_Data for the task_
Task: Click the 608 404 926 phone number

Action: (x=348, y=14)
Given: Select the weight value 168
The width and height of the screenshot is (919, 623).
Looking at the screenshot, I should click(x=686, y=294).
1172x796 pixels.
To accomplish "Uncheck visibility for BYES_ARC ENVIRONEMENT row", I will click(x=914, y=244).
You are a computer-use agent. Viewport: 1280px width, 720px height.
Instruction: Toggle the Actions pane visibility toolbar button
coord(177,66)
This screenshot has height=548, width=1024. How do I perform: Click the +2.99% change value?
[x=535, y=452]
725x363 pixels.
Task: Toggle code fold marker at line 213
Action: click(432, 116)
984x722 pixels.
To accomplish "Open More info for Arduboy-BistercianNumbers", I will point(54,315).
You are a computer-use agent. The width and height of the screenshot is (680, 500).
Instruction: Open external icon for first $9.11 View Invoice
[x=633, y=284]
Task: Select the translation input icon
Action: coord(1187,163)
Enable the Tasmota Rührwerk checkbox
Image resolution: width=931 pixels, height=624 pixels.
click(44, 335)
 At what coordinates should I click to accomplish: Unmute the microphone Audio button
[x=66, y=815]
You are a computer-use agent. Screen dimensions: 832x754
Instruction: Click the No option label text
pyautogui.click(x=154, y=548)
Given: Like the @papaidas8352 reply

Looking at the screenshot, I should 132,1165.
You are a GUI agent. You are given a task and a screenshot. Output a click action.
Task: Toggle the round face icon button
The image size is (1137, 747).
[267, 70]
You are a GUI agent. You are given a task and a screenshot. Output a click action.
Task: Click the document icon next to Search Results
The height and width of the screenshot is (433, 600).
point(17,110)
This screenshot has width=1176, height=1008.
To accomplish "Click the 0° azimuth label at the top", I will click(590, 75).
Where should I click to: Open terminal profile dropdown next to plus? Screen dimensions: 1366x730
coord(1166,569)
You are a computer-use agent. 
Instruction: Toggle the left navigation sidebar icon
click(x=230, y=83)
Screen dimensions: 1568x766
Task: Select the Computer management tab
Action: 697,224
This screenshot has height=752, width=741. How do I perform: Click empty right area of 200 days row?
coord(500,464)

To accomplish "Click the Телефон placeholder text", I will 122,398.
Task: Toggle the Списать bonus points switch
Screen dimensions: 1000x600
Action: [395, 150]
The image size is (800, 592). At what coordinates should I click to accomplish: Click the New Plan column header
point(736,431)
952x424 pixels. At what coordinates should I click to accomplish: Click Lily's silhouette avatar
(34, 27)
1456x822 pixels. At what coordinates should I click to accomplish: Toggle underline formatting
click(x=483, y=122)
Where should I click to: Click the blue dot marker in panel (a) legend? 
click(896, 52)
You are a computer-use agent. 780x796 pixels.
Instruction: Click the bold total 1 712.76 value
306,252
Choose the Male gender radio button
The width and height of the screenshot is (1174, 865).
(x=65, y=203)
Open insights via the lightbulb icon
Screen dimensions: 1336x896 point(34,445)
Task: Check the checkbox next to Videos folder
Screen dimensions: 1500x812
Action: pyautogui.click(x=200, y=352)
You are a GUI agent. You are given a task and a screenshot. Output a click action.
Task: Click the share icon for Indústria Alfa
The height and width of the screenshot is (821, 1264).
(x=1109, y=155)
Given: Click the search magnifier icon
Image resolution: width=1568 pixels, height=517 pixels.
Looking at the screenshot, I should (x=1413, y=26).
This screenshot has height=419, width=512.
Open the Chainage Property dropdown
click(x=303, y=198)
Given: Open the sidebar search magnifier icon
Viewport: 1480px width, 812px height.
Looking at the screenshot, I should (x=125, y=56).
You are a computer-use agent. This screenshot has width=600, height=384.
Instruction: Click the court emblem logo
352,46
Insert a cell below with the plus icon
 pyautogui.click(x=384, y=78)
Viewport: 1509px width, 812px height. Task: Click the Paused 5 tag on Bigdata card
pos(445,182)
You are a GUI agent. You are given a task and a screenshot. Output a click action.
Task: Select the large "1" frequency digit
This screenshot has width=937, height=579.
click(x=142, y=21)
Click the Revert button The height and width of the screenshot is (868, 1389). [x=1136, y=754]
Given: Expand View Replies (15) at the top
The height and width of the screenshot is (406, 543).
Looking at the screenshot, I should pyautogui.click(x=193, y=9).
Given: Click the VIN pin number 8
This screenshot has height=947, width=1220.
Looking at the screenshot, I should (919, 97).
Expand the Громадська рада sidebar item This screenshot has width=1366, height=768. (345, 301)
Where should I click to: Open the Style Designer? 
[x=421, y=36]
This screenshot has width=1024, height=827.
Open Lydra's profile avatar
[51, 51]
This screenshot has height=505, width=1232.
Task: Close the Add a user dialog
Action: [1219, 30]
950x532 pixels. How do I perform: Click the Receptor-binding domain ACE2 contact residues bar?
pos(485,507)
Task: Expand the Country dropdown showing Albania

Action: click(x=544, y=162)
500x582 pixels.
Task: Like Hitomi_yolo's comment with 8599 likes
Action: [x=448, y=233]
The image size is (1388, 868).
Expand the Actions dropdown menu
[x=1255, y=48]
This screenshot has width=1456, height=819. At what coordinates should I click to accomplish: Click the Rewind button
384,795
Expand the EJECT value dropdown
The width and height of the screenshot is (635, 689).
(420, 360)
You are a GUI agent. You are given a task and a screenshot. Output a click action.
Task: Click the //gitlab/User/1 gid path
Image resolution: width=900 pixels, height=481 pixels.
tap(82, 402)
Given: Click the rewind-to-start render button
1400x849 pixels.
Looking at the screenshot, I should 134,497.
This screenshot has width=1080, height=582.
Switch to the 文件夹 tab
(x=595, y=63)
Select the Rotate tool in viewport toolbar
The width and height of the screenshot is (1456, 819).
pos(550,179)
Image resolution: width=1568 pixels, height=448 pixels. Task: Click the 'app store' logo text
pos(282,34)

_What is expected_
Rewrite the records above with "computer-use agent" replaced by "desktop agent" wherever it appears, leaving everything else unchanged.

_Task output_
Task: Click the 608 404 926 phone number

Action: (x=348, y=14)
Given: Select the weight value 168
The width and height of the screenshot is (919, 623).
Looking at the screenshot, I should click(x=686, y=294).
1172x796 pixels.
To accomplish "Uncheck visibility for BYES_ARC ENVIRONEMENT row", I will click(x=914, y=244).
You are a desktop agent. Viewport: 1280px width, 720px height.
Instruction: Toggle the Actions pane visibility toolbar button
coord(177,66)
This screenshot has height=548, width=1024. How do I perform: Click the +2.99% change value?
[x=535, y=452]
725x363 pixels.
Task: Toggle code fold marker at line 213
Action: click(432, 116)
984x722 pixels.
To accomplish "Open More info for Arduboy-BistercianNumbers", I will point(54,315).
You are a desktop agent. The width and height of the screenshot is (680, 500).
Instruction: Open external icon for first $9.11 View Invoice
[x=633, y=284]
Task: Select the translation input icon
Action: coord(1187,163)
Enable the Tasmota Rührwerk checkbox
Image resolution: width=931 pixels, height=624 pixels.
click(44, 335)
 At what coordinates should I click to accomplish: Unmute the microphone Audio button
[x=66, y=815]
You are a desktop agent. Screen dimensions: 832x754
Instruction: Click the No option label text
pyautogui.click(x=154, y=548)
Given: Like the @papaidas8352 reply

Looking at the screenshot, I should 132,1165.
You are a GUI agent. You are given a task and a screenshot. Output a click action.
Task: Toggle the round face icon button
The image size is (1137, 747).
[267, 70]
You are a GUI agent. You are given a task and a screenshot. Output a click action.
Task: Click the document icon next to Search Results
The height and width of the screenshot is (433, 600).
point(17,110)
This screenshot has width=1176, height=1008.
To accomplish "Click the 0° azimuth label at the top", I will click(590, 75).
Where should I click to: Open terminal profile dropdown next to plus? Screen dimensions: 1366x730
coord(1166,569)
You are a desktop agent. 
Instruction: Toggle the left navigation sidebar icon
click(x=230, y=83)
Screen dimensions: 1568x766
Task: Select the Computer management tab
Action: 697,224
This screenshot has height=752, width=741. How do I perform: Click empty right area of 200 days row?
coord(500,464)

To accomplish "Click the Телефон placeholder text", I will 122,398.
Task: Toggle the Списать bonus points switch
Screen dimensions: 1000x600
Action: [395, 150]
The image size is (800, 592). At what coordinates should I click to accomplish: Click the New Plan column header
point(736,431)
952x424 pixels. At what coordinates should I click to accomplish: Click Lily's silhouette avatar
(34, 27)
1456x822 pixels. At what coordinates should I click to accomplish: Toggle underline formatting
click(x=483, y=122)
Where should I click to: Click the blue dot marker in panel (a) legend? 
click(896, 52)
You are a desktop agent. 780x796 pixels.
Instruction: Click the bold total 1 712.76 value
306,252
Choose the Male gender radio button
The width and height of the screenshot is (1174, 865).
(x=65, y=203)
Open insights via the lightbulb icon
Screen dimensions: 1336x896 point(34,445)
Task: Check the checkbox next to Videos folder
Screen dimensions: 1500x812
Action: pyautogui.click(x=200, y=352)
You are a GUI agent. You are given a task and a screenshot. Output a click action.
Task: Click the share icon for Indústria Alfa
The height and width of the screenshot is (821, 1264).
(x=1109, y=155)
Given: Click the search magnifier icon
Image resolution: width=1568 pixels, height=517 pixels.
Looking at the screenshot, I should (x=1413, y=26).
This screenshot has height=419, width=512.
Open the Chainage Property dropdown
click(x=303, y=198)
Given: Open the sidebar search magnifier icon
Viewport: 1480px width, 812px height.
Looking at the screenshot, I should (x=125, y=56).
You are a desktop agent. This screenshot has width=600, height=384.
Instruction: Click the court emblem logo
352,46
Insert a cell below with the plus icon
 pyautogui.click(x=384, y=78)
Viewport: 1509px width, 812px height. Task: Click the Paused 5 tag on Bigdata card
pos(445,182)
You are a GUI agent. You are given a task and a screenshot. Output a click action.
Task: Select the large "1" frequency digit
This screenshot has width=937, height=579.
click(x=142, y=21)
Click the Revert button The height and width of the screenshot is (868, 1389). [x=1136, y=754]
Given: Expand View Replies (15) at the top
The height and width of the screenshot is (406, 543).
Looking at the screenshot, I should pyautogui.click(x=193, y=9).
Given: Click the VIN pin number 8
This screenshot has height=947, width=1220.
Looking at the screenshot, I should (919, 97).
Expand the Громадська рада sidebar item This screenshot has width=1366, height=768. (345, 301)
Where should I click to: Open the Style Designer? 
[x=421, y=36]
This screenshot has width=1024, height=827.
Open Lydra's profile avatar
[51, 51]
This screenshot has height=505, width=1232.
Task: Close the Add a user dialog
Action: [1219, 30]
950x532 pixels. How do I perform: Click the Receptor-binding domain ACE2 contact residues bar?
pos(485,507)
Task: Expand the Country dropdown showing Albania

Action: click(x=544, y=162)
500x582 pixels.
Task: Like Hitomi_yolo's comment with 8599 likes
Action: [x=448, y=233]
The image size is (1388, 868).
Expand the Actions dropdown menu
[x=1255, y=48]
This screenshot has width=1456, height=819. At what coordinates should I click to accomplish: Click the Rewind button
384,795
Expand the EJECT value dropdown
The width and height of the screenshot is (635, 689).
(420, 360)
You are a GUI agent. You are given a task and a screenshot. Output a click action.
Task: Click the //gitlab/User/1 gid path
Image resolution: width=900 pixels, height=481 pixels.
tap(82, 402)
Given: Click the rewind-to-start render button
1400x849 pixels.
Looking at the screenshot, I should 134,497.
This screenshot has width=1080, height=582.
Switch to the 文件夹 tab
(x=595, y=63)
Select the Rotate tool in viewport toolbar
The width and height of the screenshot is (1456, 819).
pos(550,179)
Image resolution: width=1568 pixels, height=448 pixels. Task: Click the 'app store' logo text
pos(282,34)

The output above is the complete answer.